JP 2010-097693 A JP 2011-238457 A

  An example of the cooling plate is shown in FIG. A part of the structure of the power storage device is shown in FIG. 4 and shows a cooling plate sandwiched between single cells. In the cooling plate, a plurality of ribs for guiding the cooling air are formed in a convex shape in the outer direction of the cooling plate. Thereby, a plurality of concave grooves are formed between the ribs. A plurality of ribs of the cooling plate in FIG. 3 are arranged side by side in the longitudinal direction (Y-axis direction) of the cooling plate so that the longitudinal direction is the vertical axis direction (Z-axis direction).

  The cooling plate main body and the ribs of the cooling plate are made of a resin material having a rigidity high enough to secure a cooling flow path between the cells even when a high-pressure restraint load is applied. Since the rigidity is high, the restraining load applied from one surface of the cooling plate is propagated to the other surface, thereby restraining the unit cell (see FIG. 4). The restraint load and the propagation load from the cooling plate have a considerable influence on the case shape of the unit cell.

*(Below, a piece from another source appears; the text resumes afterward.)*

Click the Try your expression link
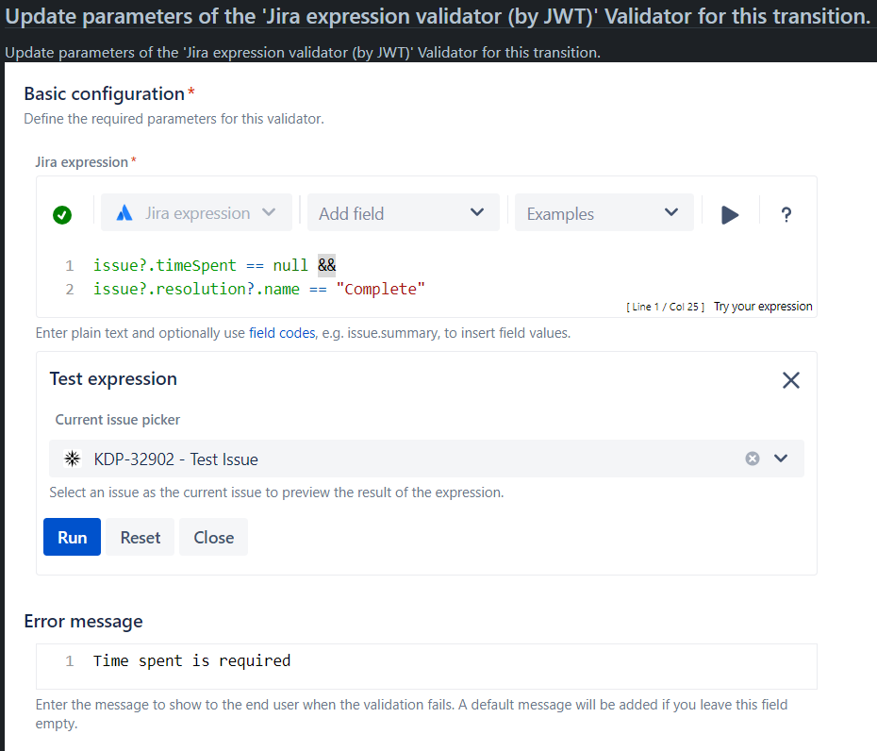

  The problem with the cooling plate as shown in FIG. 3 where the longitudinal direction of the rib is the vertical axis direction will be described with reference to FIG. FIG. 5 is a schematic view through the inside of the unit cell. The unit cell has a configuration in which a wound body having a winding axis in the Y-axis direction and an electrolytic solution are accommodated in a case. Both ends of the wound body in the winding axis direction become positive and negative electrodes, respectively.

  Since the surface of the cooling plate is uneven, the location of the cell case that abuts the rib (convex shape) of the cooling plate becomes convex toward the inside of the cell when it receives a load, and only that location is a cross section inside the case. (Cross section when viewed from the winding axis direction) becomes narrow. The structure in which the cross section in the case becomes narrow at intervals is a structure in which the areas between the rib contact points and the rib contact points are isolated from each other, and the flow of the electrolyte in the unit cell is hindered. This means that it takes a long time to relieve the unevenness of the internal electrolyte once it has occurred, and various problems such as an increase in resistance due to electrolyte withering and an accelerated deterioration due to uneven salt concentration inside the wound body. May cause.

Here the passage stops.